Musk, after cutting a deal to acquire Twitter for $54.20 (€51.4) per share in April, has repeatedly questioned its disclosures about fake accounts, fuelling speculation he wants to cut the price of the deal or walk away completely. His lawyer has said Twitter must cooperate by providing the data requested so that Musk can secure the debt financing necessary to consummate the deal.
Banks have committed to provide $13 billion (€12.3 billion) of debt financing to back Musk’s acquisition. The lenders include Morgan Stanley, Bank of America Corp. and Barclays Plc.
The 50-year-old entrepreneur did make clear during the forum he’s thinking about how to improve the service. He said he would take responsibility for “driving the product” at Twitter, as he does at Tesla Inc. and Space Exploration Technologies Corp., though he doesn’t necessarily plan to be the chief executive officer.
“Ideally, I’d like to get like 80% of North America and perhaps, I don’t know, half the world or something ultimately on Twitter in one form or another,” he said. “And that means it must be something that is appealing to people. It obviously cannot be a place where they feel uncomfortable or harassed, or they’ll simply not use it.”
Musk said he didn’t foresee his business operations in China causing problems if he takes control of Twitter. The Tesla CEO, also the world’s richest person, counts on China as a key production base and growing consumer market for his electric vehicles.

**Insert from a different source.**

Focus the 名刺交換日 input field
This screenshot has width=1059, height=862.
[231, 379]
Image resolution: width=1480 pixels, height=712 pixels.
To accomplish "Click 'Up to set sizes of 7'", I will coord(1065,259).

Twitter is officially banned in China, but the country uses it to spread its message overseas -- sometimes with the help of its own spambot armies. Amazon.com Inc. founder Jeff Bezos alluded to the potential conflicts in a tweet shortly after the Twitter takeover announcement, asking “Did the Chinese government just gain a bit of leverage over the town square?”
Striking a less ebullient tone than he adopts when discussing his Tesla ventures or humanoid robots, Musk on Tuesday declined to say with conviction the Twitter deal is going through. He has repeatedly raised the bot issue as an unresolved matter, suggesting he is keeping the door open for this deal to fall apart.
Musk has said he wanted to put the takeover “on hold” while he investigated how many of Twitter’s users are real people, and later filed a formal letter with the Securities and Exchange Commission in which he told Twitter executives he might walk away from the deal if the company didn’t do more to prove the size of its user base. Twitter responded by giving Musk access to its full fire hose of public tweets, though it’s unclear if that data is truly helpful in calculating the number of bots.
In May, Musk dropped plans to partially fund his purchase of Twitter with a margin loan tied to his Tesla stake and increased the size of the deal’s equity component. While Musk’s agreement to buy Twitter isn’t subject to any financing conditions, the terms of the transaction require Twitter to provide any reasonable cooperation Musk requests to help with the financing arrangements.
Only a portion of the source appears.